Factorization Machines

Beyond numerous discussions about conventional matrix factorization (MF) based recommenders, Rendle has proposed factorization machines (FMs) as general predictors based on the similar "factorization" idea. In contrast to MF, FMs are formulated by a equation which is very similar to the polynomial regression, and the model can be applied all of the regression, classification and ranking problems depending on a choice of loss functions.


Recommendation based on second-order factorization machines (FMs). Number of factors $k$ is configured by n_factors.

Learning FM requires a set of parameters $\Theta = \{w_0, \mathbf{w}, V\}$ and a loss function $\ell(\hat{y}(\mathbf{x} \mid \Theta), y)$. Ultimately, the parameters can be optimized by stochastic gradient descent (SGD).
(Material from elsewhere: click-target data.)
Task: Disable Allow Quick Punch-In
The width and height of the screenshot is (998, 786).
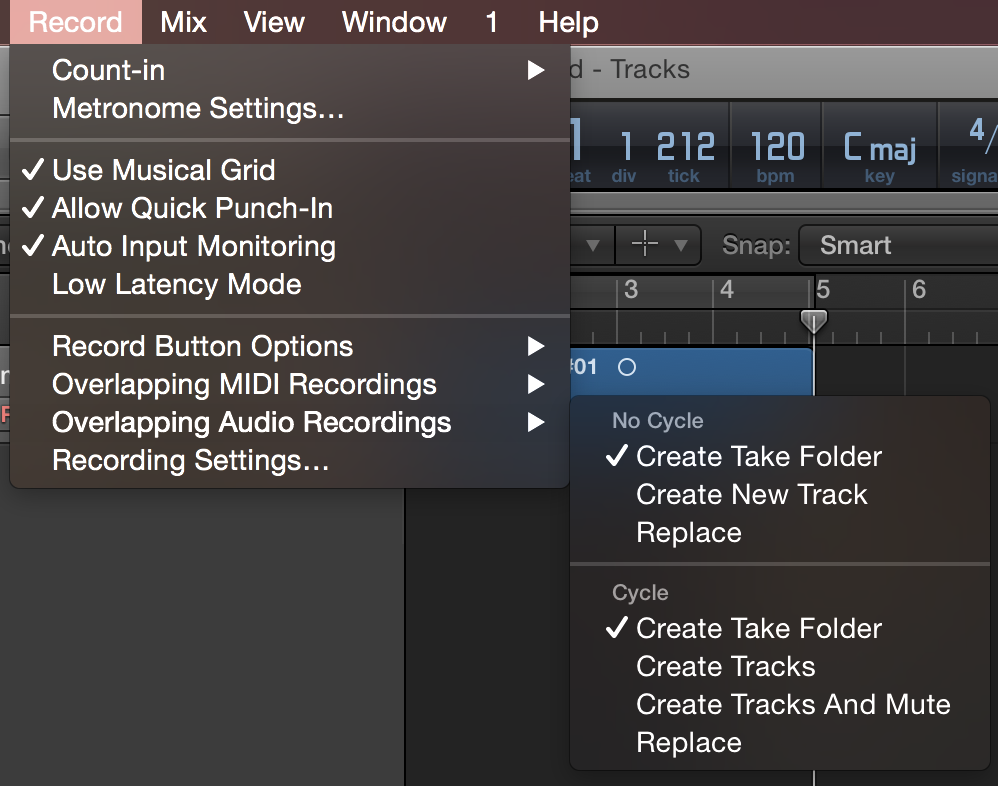Action: point(192,208)

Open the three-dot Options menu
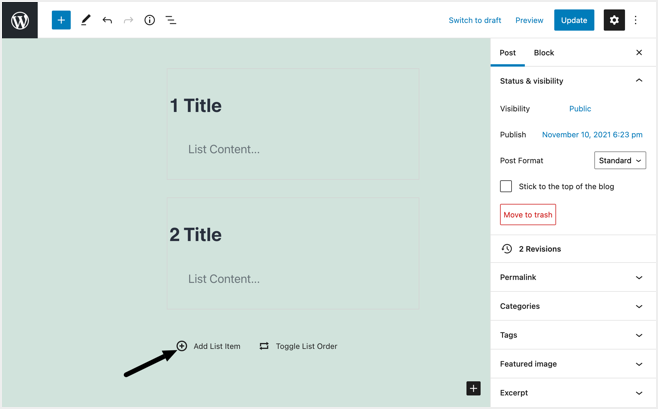click(x=636, y=20)
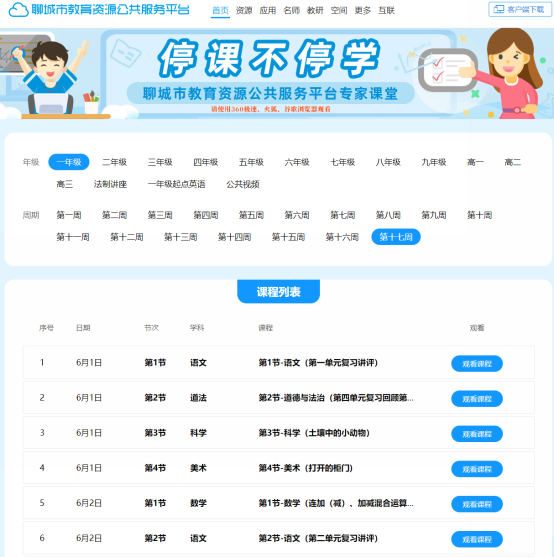Image resolution: width=554 pixels, height=557 pixels.
Task: Open the 第1节-数学 连加 course title
Action: 336,503
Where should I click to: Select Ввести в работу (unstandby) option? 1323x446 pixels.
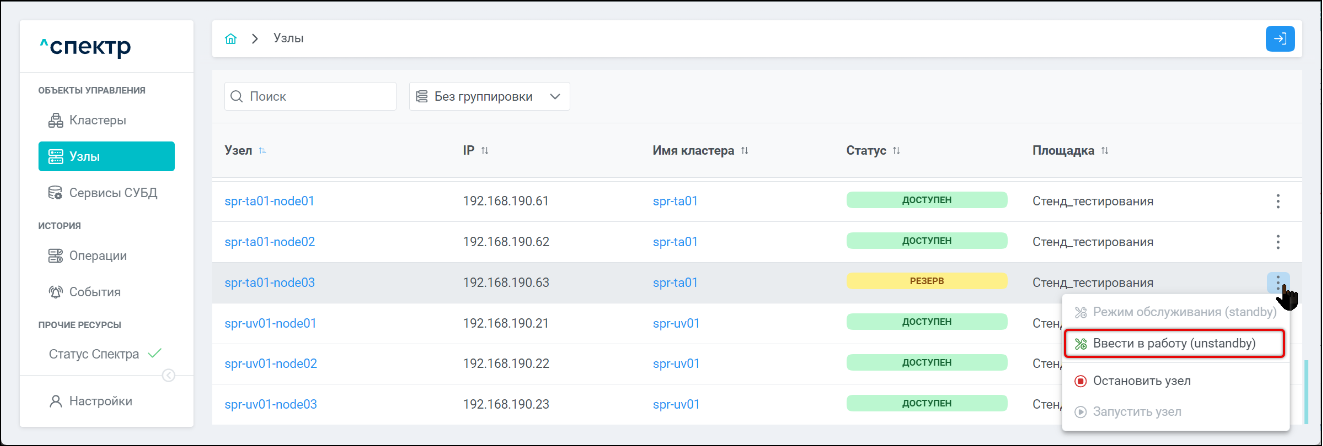pos(1175,344)
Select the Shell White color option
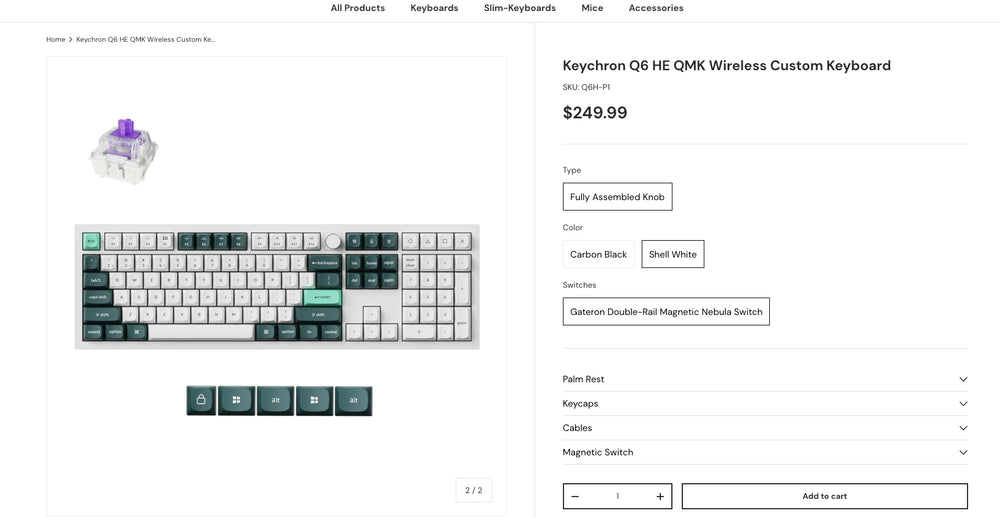This screenshot has width=1000, height=518. (673, 254)
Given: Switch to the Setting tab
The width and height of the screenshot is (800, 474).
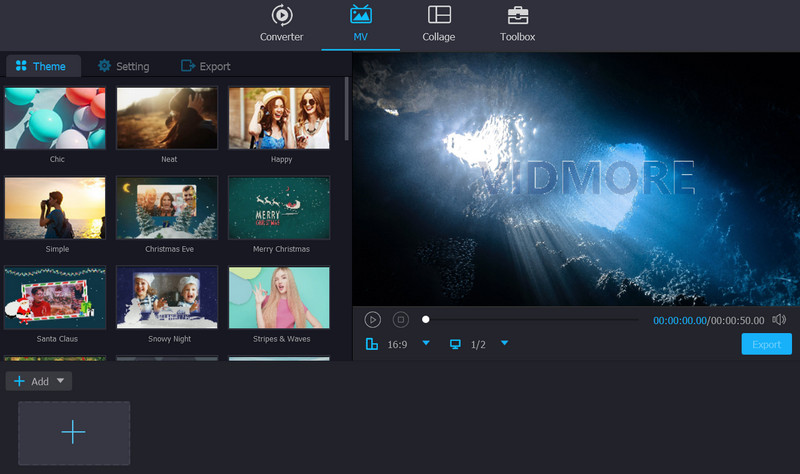Looking at the screenshot, I should [x=123, y=66].
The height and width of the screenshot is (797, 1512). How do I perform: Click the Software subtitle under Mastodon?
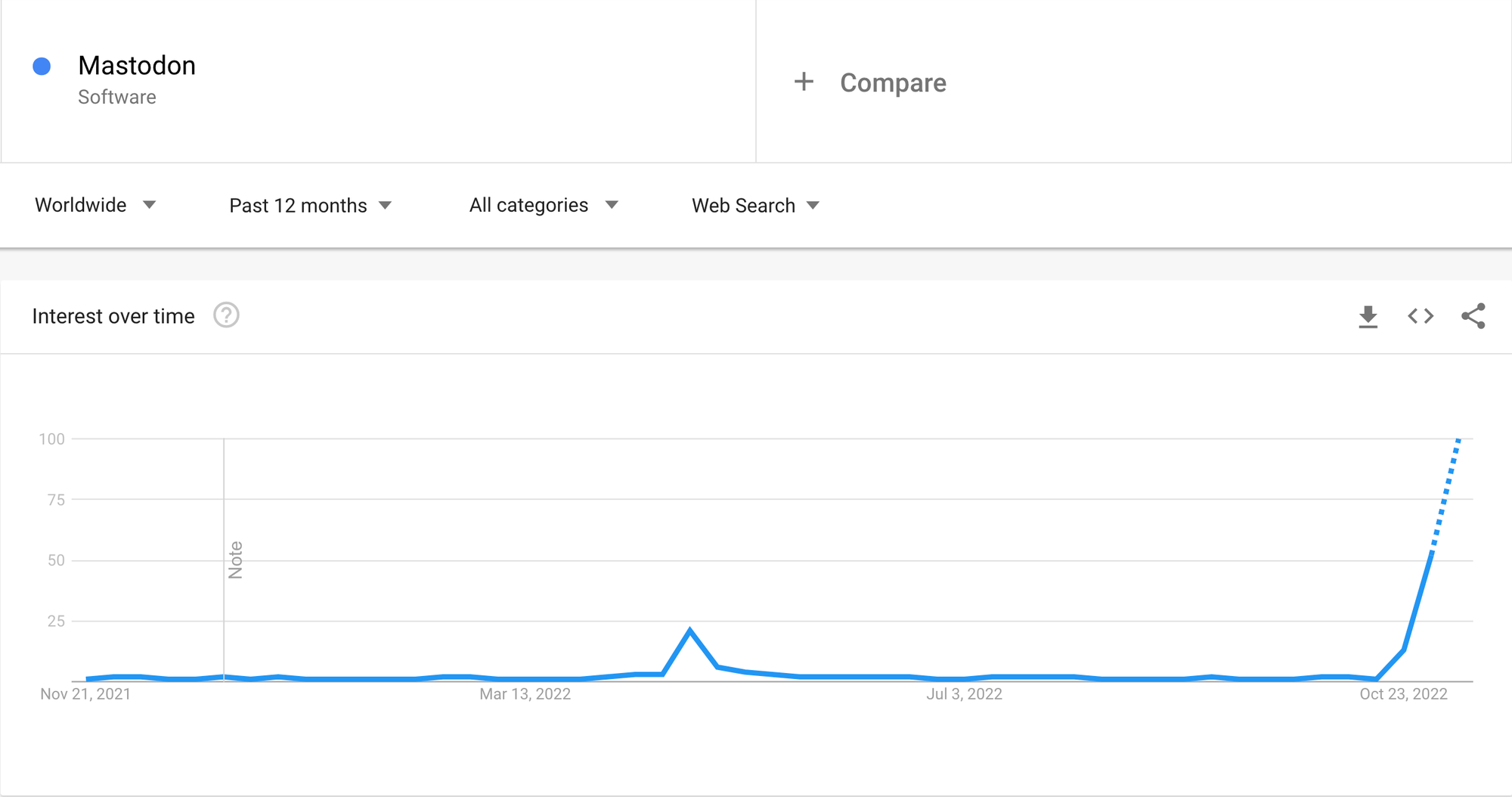(x=117, y=98)
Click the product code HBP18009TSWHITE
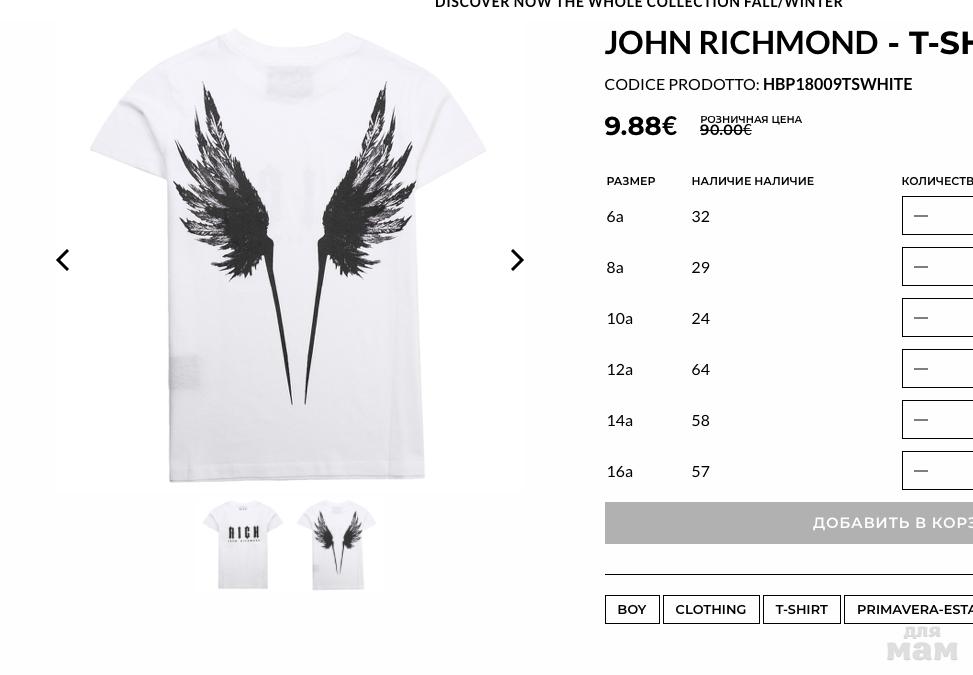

First of all, for an input vector $\mathbf{x} \in \mathbb{R}^d$, let us imagine a linear model parameterized by $w_0 \in \mathbb{R}$$\mathbf{w} \in \mathbb{R}^d$ as follows:

\[\hat{y}^{\mathrm{LR}}(\mathbf{x}) := w_0 + \mathbf{w}^{\mathrm{T}} \mathbf{x}.\]

Next, by incorporating interactions of the $d$ input variables, we extend the linear model into the following second-order polynomial model.

\[\hat{y}^{\mathrm{PR}}(\mathbf{x}) := w_0 + \mathbf{w}^{\mathrm{T}} \mathbf{x} + \sum_{i=1}^d \sum_{j=i}^d w_{i,j} x_i x_j,\]

where $w_{i,j}$ is an element in a symmetric matrix $W \in \mathbb{R}^{d \times d}$, and it indicates a weight of $x_i x_j$, an interaction between the $i$-th and $j$-th variable.

FMs assume that $W$ can be approximated by a low-rank matrix; $w_{ij}$ in $\hat{y}^{\mathrm{PR}}$ is approximated by using a rank-$k$ matrix $V \in \mathbb{R}^{d \times k}$, and the weights are replaced with inner products of $k$ dimensional vectors as $w_{i, j} \approx \mathbf{v}_i^{\mathrm{T}} \mathbf{v}_j$ for $\mathbf{v}_1, \cdots, \mathbf{v}_d \in \mathbb{R}^k$. Finally, the model is formulated as follows:

\[\hat{y}^{\mathrm{FM}}(\mathbf{x}) := \underbrace{w_0}_{\textbf{global bias}} + \underbrace{\mathbf{w}^{\mathrm{T}} \mathbf{x}_{ }}_{\textbf{linear}} + \sum_{i=1}^d \sum_{j=i}^d \underbrace{\mathbf{v}_i^{\mathrm{T}} \mathbf{v}_j}_{\textbf{interaction}} x_i x_j.\]

Several studies prove that a variety of feature representations $\mathbf{x}$ (e.g. concatenation of one-hot vectors for several categorical variables) work well with FMs, and the flexibility in feature representation is one of the most important characteristics of FMs.

Note that the original paper specially referred to the formulation above as second-order FM as a specific case that $p=2$ of the following $p$-th order FM:

\[\hat{y}^{\mathrm{FM}^{(p)}}(\mathbf{x}) := w_0 + \mathbf{w}^{\mathrm{T}} \mathbf{x} + \sum^p_{\ell=2} \sum^d_{j_1 = 1} \cdots \sum^d_{j_p = j_{p-1} + 1} \left( \prod^{\ell}_{i=1} x_{j_i} \right) \sum^{k_{\ell}}_{f=1} \prod^{\ell}_{i=1} v_{j_i,f},\]

with the model parameters:

\[w_0 \in \mathbb{R}, \ \mathbf{w} \in \mathbb{R}^d, \ V_{\ell} \in \mathbb{R}^{d \times k_{\ell}},\]

where $\ell \in \{2, \cdots, p\}$. The higher-order FMs are actually promising to capture more complex underlying concepts from dynamic data, but accordingly the computational cost should be more expensive.